Saludos en esta mañana de domingo soleado pero frío de este mes de agosto cambiante que, luego de regalarnos unos días de anticipada primavera con tardes calurosas, casi veraniegas, trajo lluvias y las madrugadas más frías de todo el invierno.
O eso me parece a mí, que lo padezco como un ataque personal contra el que no puedo responder, solo protegerme de la mejor manera, pues la alternativa sería una alianza desigual al estilo eslavo de baños sauna alternados con natación en aguas heladas.
Paso, seguiré escribiendo sentado junto a la calefacción.
Como las buenas obras, madrugando.
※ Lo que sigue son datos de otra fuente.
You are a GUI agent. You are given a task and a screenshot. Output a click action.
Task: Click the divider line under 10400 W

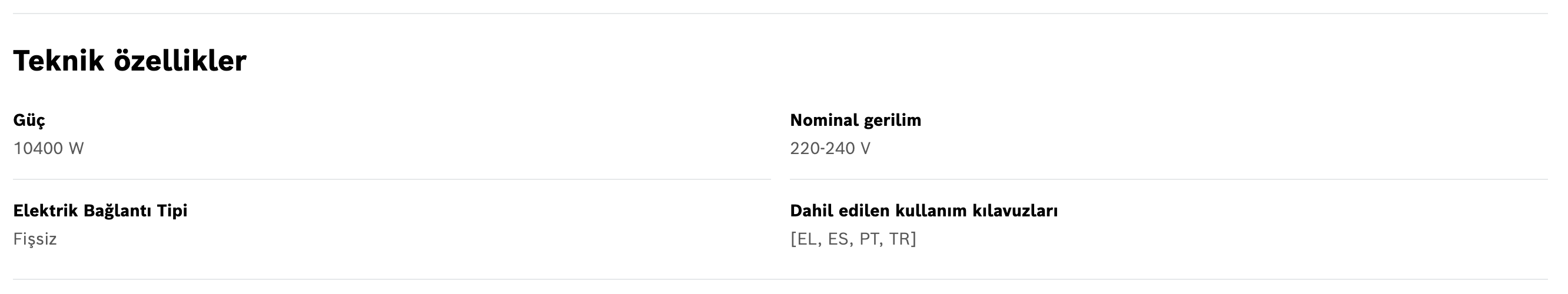point(392,179)
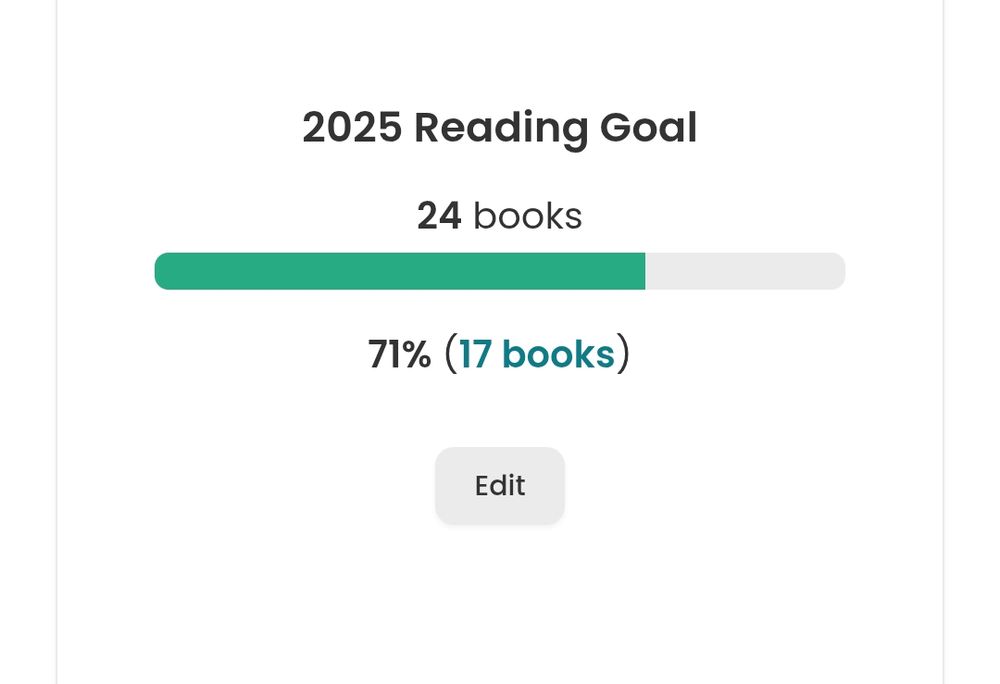
Task: Click the 24 books goal count
Action: coord(499,215)
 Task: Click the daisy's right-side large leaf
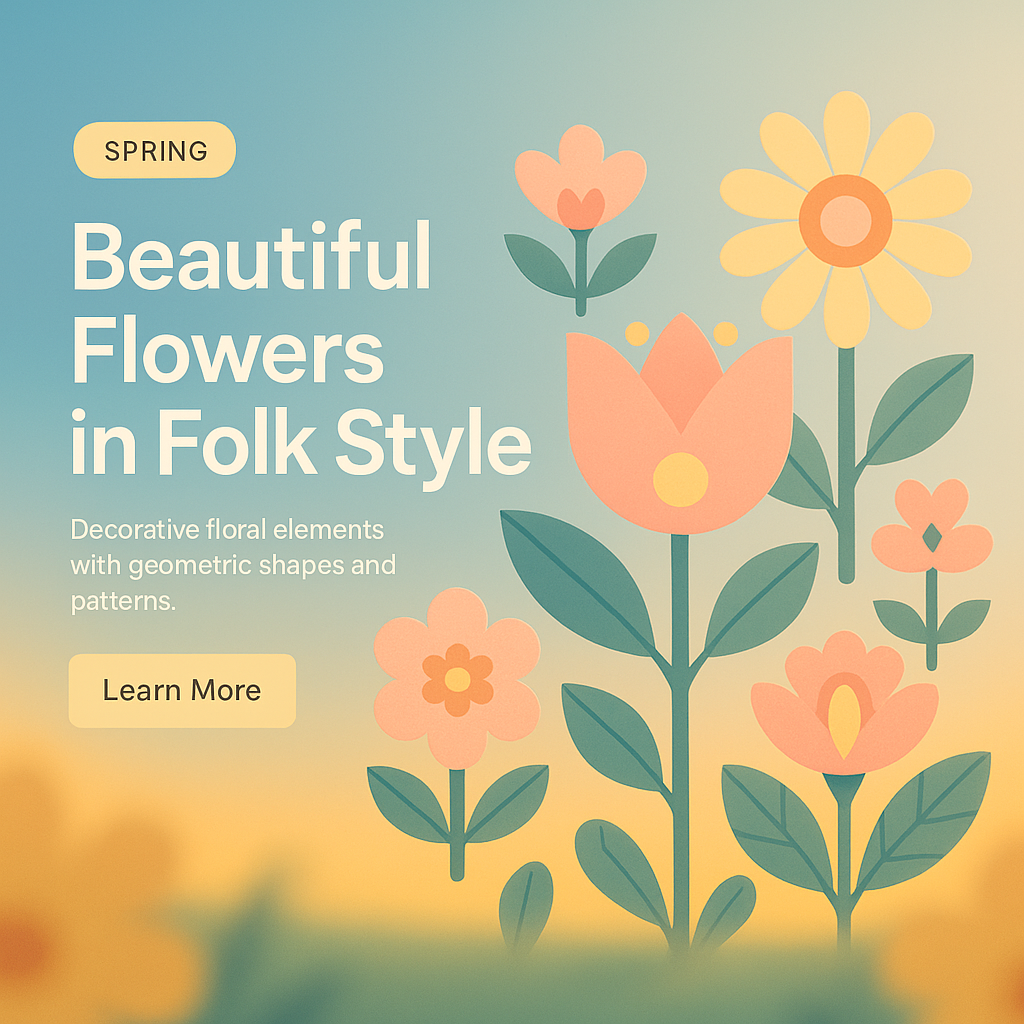coord(920,409)
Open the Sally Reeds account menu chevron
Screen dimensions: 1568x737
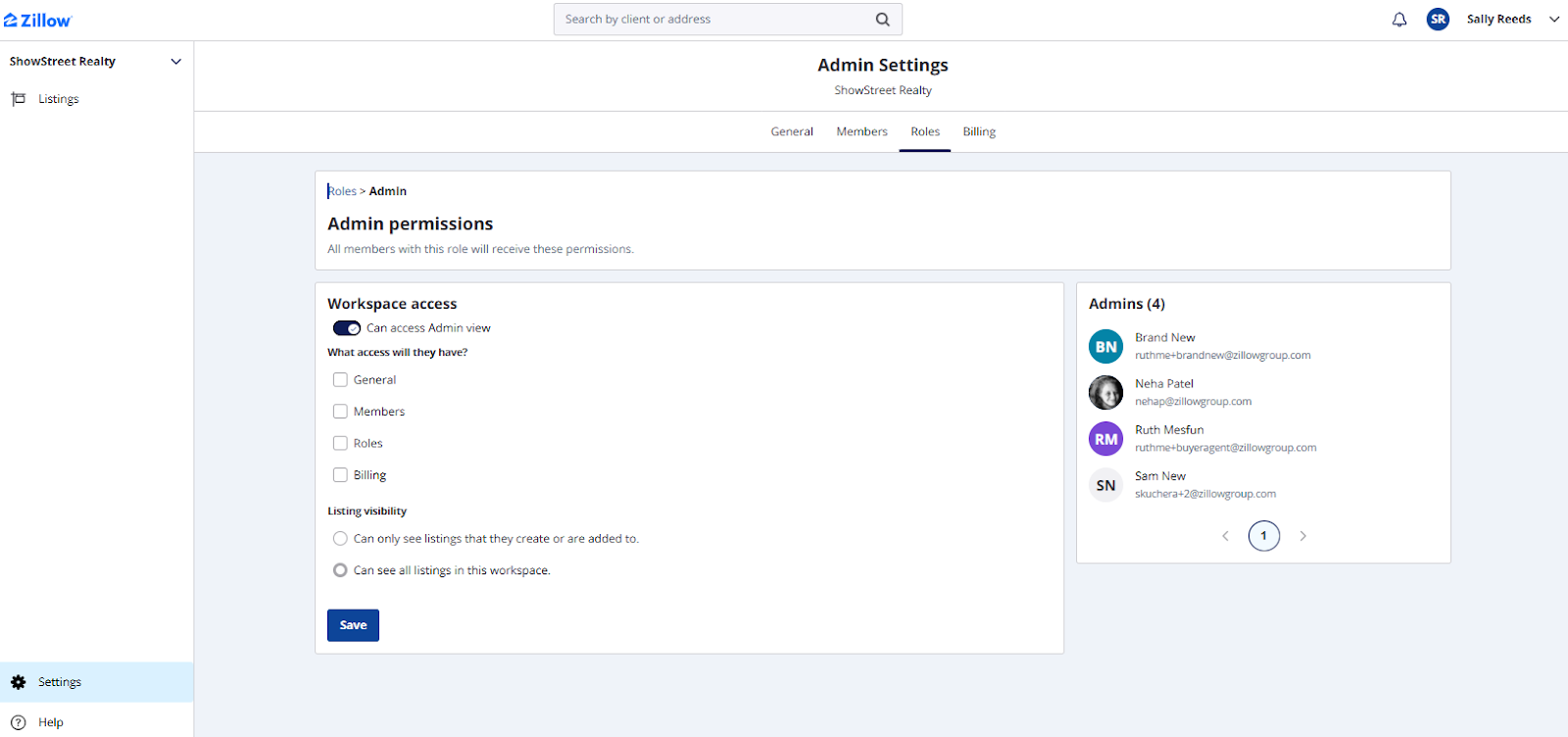(x=1554, y=20)
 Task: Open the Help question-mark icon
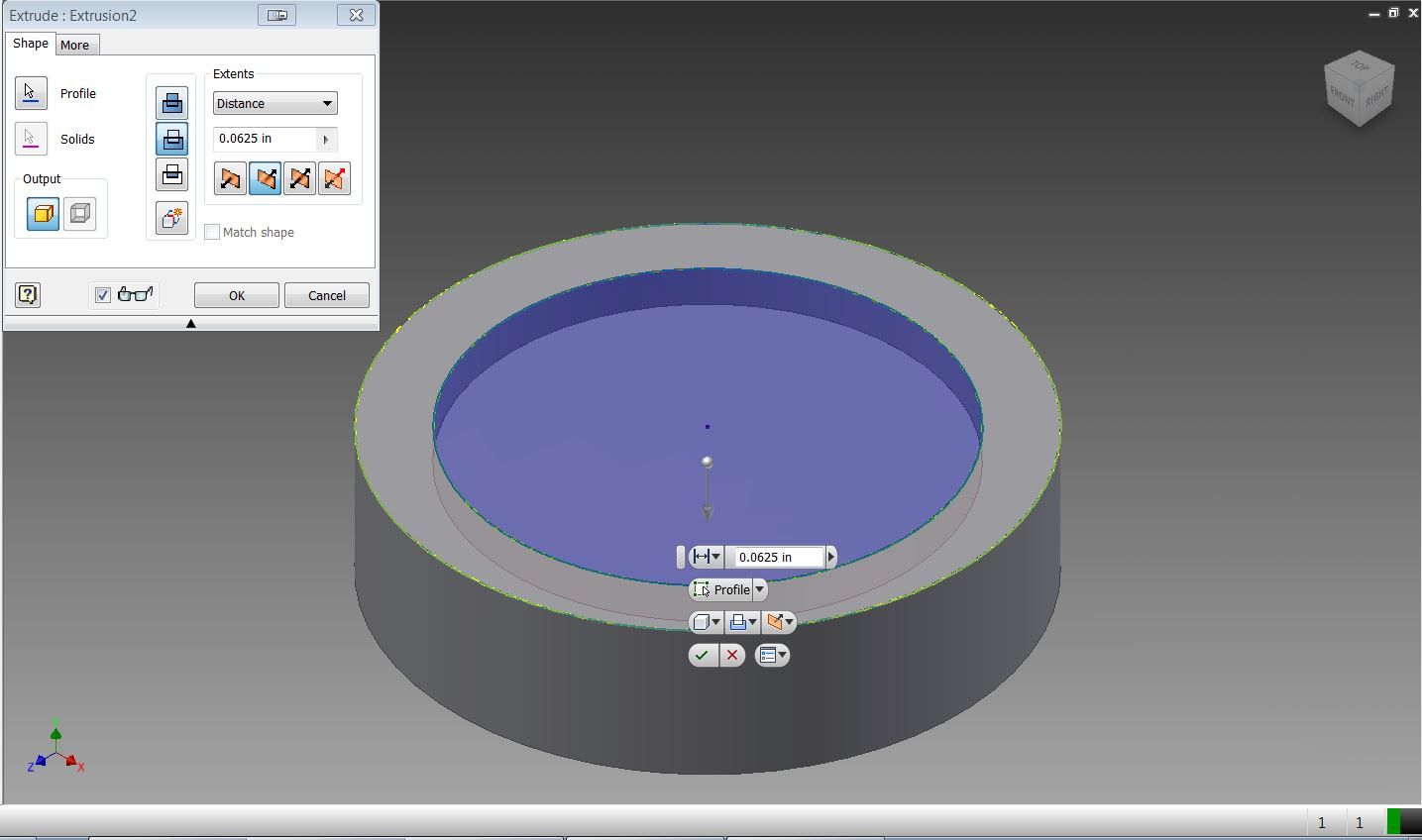(28, 294)
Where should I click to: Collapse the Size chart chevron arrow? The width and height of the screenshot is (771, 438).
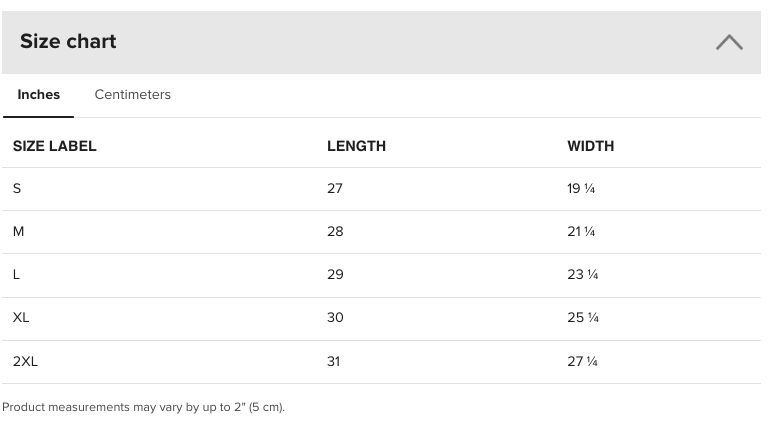tap(729, 42)
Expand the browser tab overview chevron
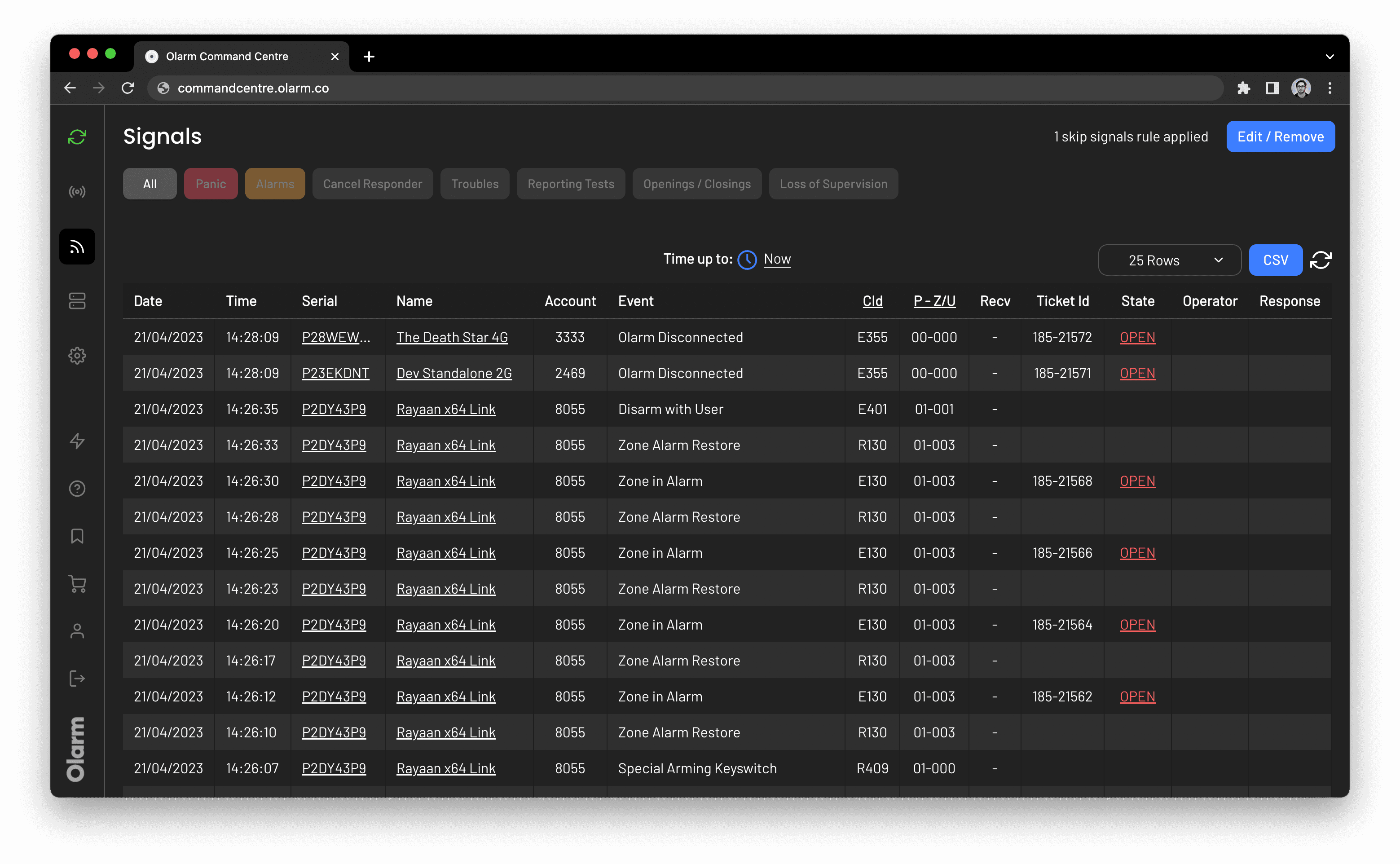The width and height of the screenshot is (1400, 864). click(1329, 56)

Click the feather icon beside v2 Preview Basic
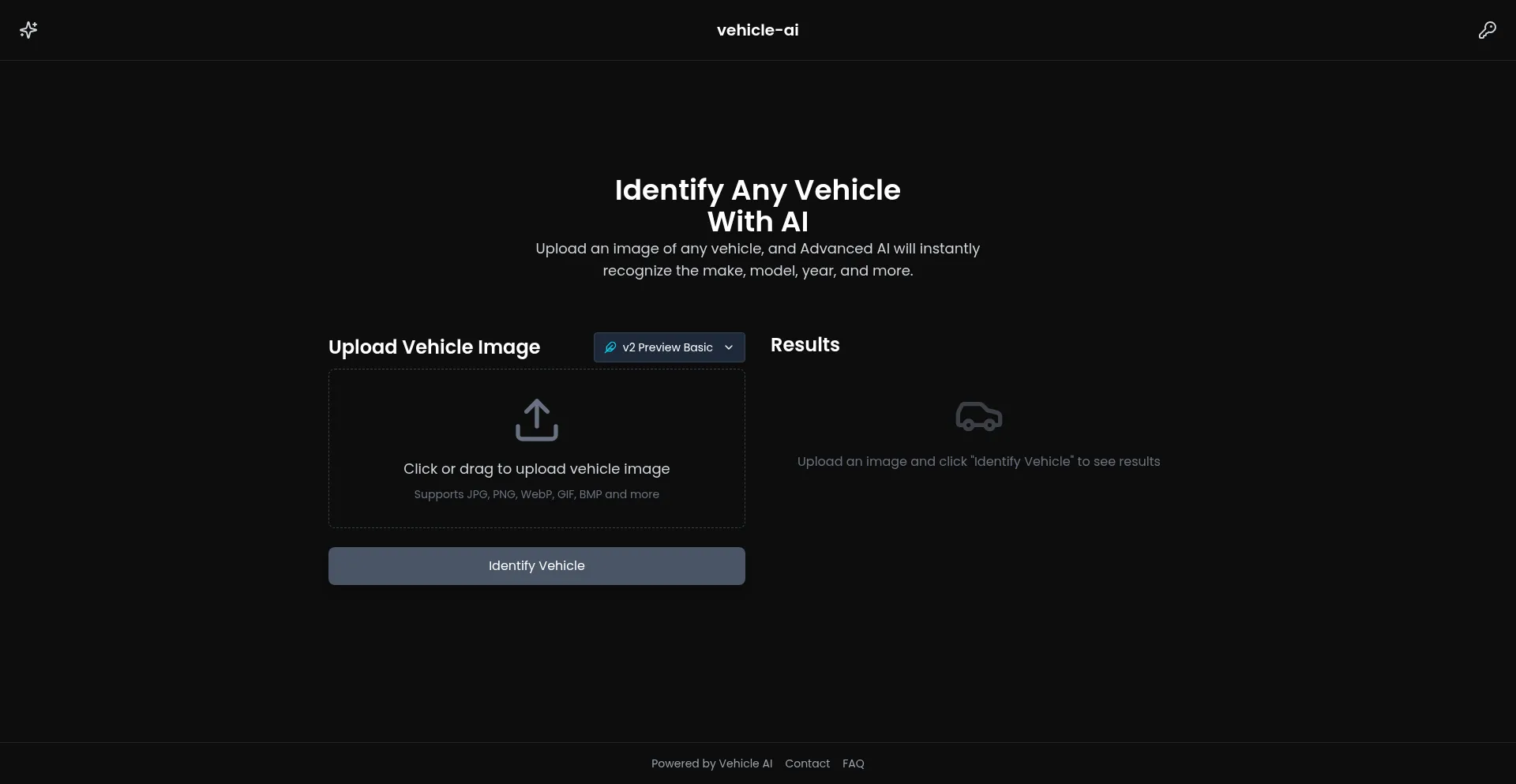[x=610, y=347]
En contraposición con las de mala intención que se hacen o se anuncian entre medianoches y el canto del gallo.
Postales de paseos por la ciudad. Recuerdo que el día que pasé por aquí, crucé a la derecha para ver una casa cerrada y encerrada. Una imagen triste, reflejo de una canallada monumental.
Pero de eso hablaré otro día. Con suerte, cuando podamos dejarla atrás y poco a poco enterremos los traumas y los recuerdos malos, ya que a los culpables no podemos. Por ahora, aunque como a todos les llegará su día.
Cambié de dirección y, buscando una ruta de vuelta, tomé una avenida donde se alternan iglesias y cuarteles, hasta llegar a una esquina donde crucé por una calle muy empinada, pero por fortuna sombreada, dejando atrás el colegio con nombre de contradicción.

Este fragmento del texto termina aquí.